━━━ MATÉRIEL FOURNI

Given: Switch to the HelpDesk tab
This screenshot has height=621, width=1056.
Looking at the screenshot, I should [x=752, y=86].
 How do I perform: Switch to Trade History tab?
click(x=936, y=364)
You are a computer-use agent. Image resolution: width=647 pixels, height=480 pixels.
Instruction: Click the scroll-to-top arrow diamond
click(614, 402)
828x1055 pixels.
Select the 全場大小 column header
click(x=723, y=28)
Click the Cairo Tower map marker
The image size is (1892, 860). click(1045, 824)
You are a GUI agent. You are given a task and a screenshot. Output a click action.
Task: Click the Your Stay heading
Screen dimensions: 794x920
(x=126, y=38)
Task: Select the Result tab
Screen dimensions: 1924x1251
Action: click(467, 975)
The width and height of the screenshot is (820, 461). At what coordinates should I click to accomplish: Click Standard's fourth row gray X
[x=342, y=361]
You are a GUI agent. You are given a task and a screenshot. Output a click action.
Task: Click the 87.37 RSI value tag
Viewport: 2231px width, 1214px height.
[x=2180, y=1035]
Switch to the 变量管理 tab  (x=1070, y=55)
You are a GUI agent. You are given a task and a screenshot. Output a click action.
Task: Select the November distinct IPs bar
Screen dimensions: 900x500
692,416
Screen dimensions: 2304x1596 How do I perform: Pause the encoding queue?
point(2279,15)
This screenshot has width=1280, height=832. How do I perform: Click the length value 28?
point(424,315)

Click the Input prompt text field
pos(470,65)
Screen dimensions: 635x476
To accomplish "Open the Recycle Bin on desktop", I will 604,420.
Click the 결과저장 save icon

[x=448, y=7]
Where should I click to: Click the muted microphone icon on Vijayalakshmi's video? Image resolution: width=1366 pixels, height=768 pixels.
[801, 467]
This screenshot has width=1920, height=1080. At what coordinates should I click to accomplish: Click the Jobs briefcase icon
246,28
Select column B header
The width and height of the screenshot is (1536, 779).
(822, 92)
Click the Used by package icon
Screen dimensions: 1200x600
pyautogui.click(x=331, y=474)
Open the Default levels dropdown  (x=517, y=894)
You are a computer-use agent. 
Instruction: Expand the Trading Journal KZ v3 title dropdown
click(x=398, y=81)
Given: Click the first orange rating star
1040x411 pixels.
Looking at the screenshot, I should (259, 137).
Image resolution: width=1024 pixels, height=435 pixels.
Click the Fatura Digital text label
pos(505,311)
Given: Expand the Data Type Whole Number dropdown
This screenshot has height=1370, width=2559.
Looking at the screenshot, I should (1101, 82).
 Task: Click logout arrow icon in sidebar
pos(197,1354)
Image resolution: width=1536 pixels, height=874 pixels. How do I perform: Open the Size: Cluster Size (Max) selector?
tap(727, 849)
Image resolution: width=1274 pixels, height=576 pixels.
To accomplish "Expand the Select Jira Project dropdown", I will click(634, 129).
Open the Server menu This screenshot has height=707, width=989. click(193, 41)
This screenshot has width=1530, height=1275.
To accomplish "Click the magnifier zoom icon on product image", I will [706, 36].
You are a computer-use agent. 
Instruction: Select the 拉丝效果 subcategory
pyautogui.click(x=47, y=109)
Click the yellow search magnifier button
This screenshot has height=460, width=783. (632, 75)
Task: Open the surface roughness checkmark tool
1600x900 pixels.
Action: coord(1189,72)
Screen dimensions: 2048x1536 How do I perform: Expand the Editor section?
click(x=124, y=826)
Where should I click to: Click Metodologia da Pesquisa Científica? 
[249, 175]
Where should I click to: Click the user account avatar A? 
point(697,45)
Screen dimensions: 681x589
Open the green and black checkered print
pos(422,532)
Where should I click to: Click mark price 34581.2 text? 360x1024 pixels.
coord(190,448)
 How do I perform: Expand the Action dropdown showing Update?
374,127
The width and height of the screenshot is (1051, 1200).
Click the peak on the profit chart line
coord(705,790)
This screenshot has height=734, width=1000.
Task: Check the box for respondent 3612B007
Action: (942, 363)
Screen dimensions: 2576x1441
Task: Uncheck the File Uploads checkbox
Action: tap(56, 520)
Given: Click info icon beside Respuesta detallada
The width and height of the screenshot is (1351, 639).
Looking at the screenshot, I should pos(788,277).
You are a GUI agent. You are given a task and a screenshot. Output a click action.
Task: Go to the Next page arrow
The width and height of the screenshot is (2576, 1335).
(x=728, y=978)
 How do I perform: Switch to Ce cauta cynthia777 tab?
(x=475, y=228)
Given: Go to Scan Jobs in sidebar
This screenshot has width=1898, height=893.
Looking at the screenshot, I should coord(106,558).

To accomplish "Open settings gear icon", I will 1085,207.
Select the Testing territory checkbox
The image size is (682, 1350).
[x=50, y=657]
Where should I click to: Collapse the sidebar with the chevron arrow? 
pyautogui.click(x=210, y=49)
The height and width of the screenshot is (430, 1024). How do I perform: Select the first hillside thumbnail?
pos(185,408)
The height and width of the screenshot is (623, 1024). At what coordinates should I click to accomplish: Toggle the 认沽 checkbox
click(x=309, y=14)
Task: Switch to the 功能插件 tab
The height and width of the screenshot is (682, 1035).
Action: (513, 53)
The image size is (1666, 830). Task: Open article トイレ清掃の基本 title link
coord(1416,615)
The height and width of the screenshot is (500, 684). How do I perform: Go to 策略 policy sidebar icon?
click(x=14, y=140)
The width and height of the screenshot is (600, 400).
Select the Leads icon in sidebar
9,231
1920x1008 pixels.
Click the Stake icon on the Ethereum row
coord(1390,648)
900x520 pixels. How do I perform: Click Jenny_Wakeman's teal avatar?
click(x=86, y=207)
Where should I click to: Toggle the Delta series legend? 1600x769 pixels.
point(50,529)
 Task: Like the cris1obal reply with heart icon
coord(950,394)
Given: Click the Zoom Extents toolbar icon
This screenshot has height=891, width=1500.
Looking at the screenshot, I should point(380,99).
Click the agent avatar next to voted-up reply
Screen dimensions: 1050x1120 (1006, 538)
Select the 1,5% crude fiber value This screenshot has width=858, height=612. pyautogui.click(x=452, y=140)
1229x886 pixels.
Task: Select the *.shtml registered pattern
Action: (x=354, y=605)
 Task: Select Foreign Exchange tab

━━━━━━

_DESCRIPTION DE L'EXERCICE_
Modifiez toutes les lignes ci-dessus en remplaçant « GUI agent » par « interface agent », sans rien changer d'autre.

_RÉPONSE COMPLÈTE_
Given: Switch to the HelpDesk tab
This screenshot has height=621, width=1056.
Looking at the screenshot, I should [x=752, y=86].
 How do I perform: Switch to Trade History tab?
click(x=936, y=364)
You are a computer-use agent. Image resolution: width=647 pixels, height=480 pixels.
Instruction: Click the scroll-to-top arrow diamond
click(614, 402)
828x1055 pixels.
Select the 全場大小 column header
click(x=723, y=28)
Click the Cairo Tower map marker
The image size is (1892, 860). click(1045, 824)
You are a interface agent. You are given a task and a screenshot. Output a click action.
Task: Click the Your Stay heading
Screen dimensions: 794x920
(x=126, y=38)
Task: Select the Result tab
Screen dimensions: 1924x1251
Action: click(467, 975)
The width and height of the screenshot is (820, 461). At what coordinates should I click to accomplish: Click Standard's fourth row gray X
[x=342, y=361]
You are a interface agent. You are given a task and a screenshot. Output a click action.
Task: Click the 87.37 RSI value tag
Viewport: 2231px width, 1214px height.
[x=2180, y=1035]
Switch to the 变量管理 tab  (x=1070, y=55)
You are a interface agent. You are given a task and a screenshot. Output a click action.
Task: Select the November distinct IPs bar
Screen dimensions: 900x500
692,416
Screen dimensions: 2304x1596 How do I perform: Pause the encoding queue?
point(2279,15)
This screenshot has width=1280, height=832. How do I perform: Click the length value 28?
point(424,315)

Click the Input prompt text field
pos(470,65)
Screen dimensions: 635x476
To accomplish "Open the Recycle Bin on desktop", I will 604,420.
Click the 결과저장 save icon

[x=448, y=7]
Where should I click to: Click the muted microphone icon on Vijayalakshmi's video? Image resolution: width=1366 pixels, height=768 pixels.
[801, 467]
This screenshot has width=1920, height=1080. At what coordinates should I click to accomplish: Click the Jobs briefcase icon
246,28
Select column B header
The width and height of the screenshot is (1536, 779).
(822, 92)
Click the Used by package icon
Screen dimensions: 1200x600
pyautogui.click(x=331, y=474)
Open the Default levels dropdown  (x=517, y=894)
You are a computer-use agent. 
Instruction: Expand the Trading Journal KZ v3 title dropdown
click(x=398, y=81)
Given: Click the first orange rating star
1040x411 pixels.
Looking at the screenshot, I should (259, 137).
Image resolution: width=1024 pixels, height=435 pixels.
Click the Fatura Digital text label
pos(505,311)
Given: Expand the Data Type Whole Number dropdown
This screenshot has height=1370, width=2559.
Looking at the screenshot, I should (1101, 82).
 Task: Click logout arrow icon in sidebar
pos(197,1354)
Image resolution: width=1536 pixels, height=874 pixels. How do I perform: Open the Size: Cluster Size (Max) selector?
tap(727, 849)
Image resolution: width=1274 pixels, height=576 pixels.
To accomplish "Expand the Select Jira Project dropdown", I will click(634, 129).
Open the Server menu This screenshot has height=707, width=989. click(193, 41)
This screenshot has width=1530, height=1275.
To accomplish "Click the magnifier zoom icon on product image", I will [706, 36].
You are a computer-use agent. 
Instruction: Select the 拉丝效果 subcategory
pyautogui.click(x=47, y=109)
Click the yellow search magnifier button
This screenshot has height=460, width=783. (632, 75)
Task: Open the surface roughness checkmark tool
1600x900 pixels.
Action: coord(1189,72)
Screen dimensions: 2048x1536 How do I perform: Expand the Editor section?
click(x=124, y=826)
Where should I click to: Click Metodologia da Pesquisa Científica? 
[249, 175]
Where should I click to: Click the user account avatar A? 
point(697,45)
Screen dimensions: 681x589
Open the green and black checkered print
pos(422,532)
Where should I click to: Click mark price 34581.2 text? 360x1024 pixels.
coord(190,448)
 How do I perform: Expand the Action dropdown showing Update?
374,127
The width and height of the screenshot is (1051, 1200).
Click the peak on the profit chart line
coord(705,790)
This screenshot has height=734, width=1000.
Task: Check the box for respondent 3612B007
Action: (942, 363)
Screen dimensions: 2576x1441
Task: Uncheck the File Uploads checkbox
Action: tap(56, 520)
Given: Click info icon beside Respuesta detallada
The width and height of the screenshot is (1351, 639).
Looking at the screenshot, I should pos(788,277).
You are a interface agent. You are given a task and a screenshot. Output a click action.
Task: Go to the Next page arrow
The width and height of the screenshot is (2576, 1335).
(x=728, y=978)
 How do I perform: Switch to Ce cauta cynthia777 tab?
(x=475, y=228)
Given: Go to Scan Jobs in sidebar
This screenshot has width=1898, height=893.
Looking at the screenshot, I should coord(106,558).

To accomplish "Open settings gear icon", I will 1085,207.
Select the Testing territory checkbox
The image size is (682, 1350).
[x=50, y=657]
Where should I click to: Collapse the sidebar with the chevron arrow? 
pyautogui.click(x=210, y=49)
The height and width of the screenshot is (430, 1024). How do I perform: Select the first hillside thumbnail?
pos(185,408)
The height and width of the screenshot is (623, 1024). At what coordinates should I click to accomplish: Toggle the 认沽 checkbox
click(x=309, y=14)
Task: Switch to the 功能插件 tab
The height and width of the screenshot is (682, 1035).
Action: (513, 53)
The image size is (1666, 830). Task: Open article トイレ清掃の基本 title link
coord(1416,615)
The height and width of the screenshot is (500, 684). How do I perform: Go to 策略 policy sidebar icon?
click(x=14, y=140)
The width and height of the screenshot is (600, 400).
Select the Leads icon in sidebar
9,231
1920x1008 pixels.
Click the Stake icon on the Ethereum row
coord(1390,648)
900x520 pixels. How do I perform: Click Jenny_Wakeman's teal avatar?
click(x=86, y=207)
Where should I click to: Toggle the Delta series legend? 1600x769 pixels.
point(50,529)
 Task: Like the cris1obal reply with heart icon
coord(950,394)
Given: Click the Zoom Extents toolbar icon
This screenshot has height=891, width=1500.
Looking at the screenshot, I should point(380,99).
Click the agent avatar next to voted-up reply
Screen dimensions: 1050x1120 (1006, 538)
Select the 1,5% crude fiber value This screenshot has width=858, height=612. pyautogui.click(x=452, y=140)
1229x886 pixels.
Task: Select the *.shtml registered pattern
Action: (x=354, y=605)
 Task: Select Foreign Exchange tab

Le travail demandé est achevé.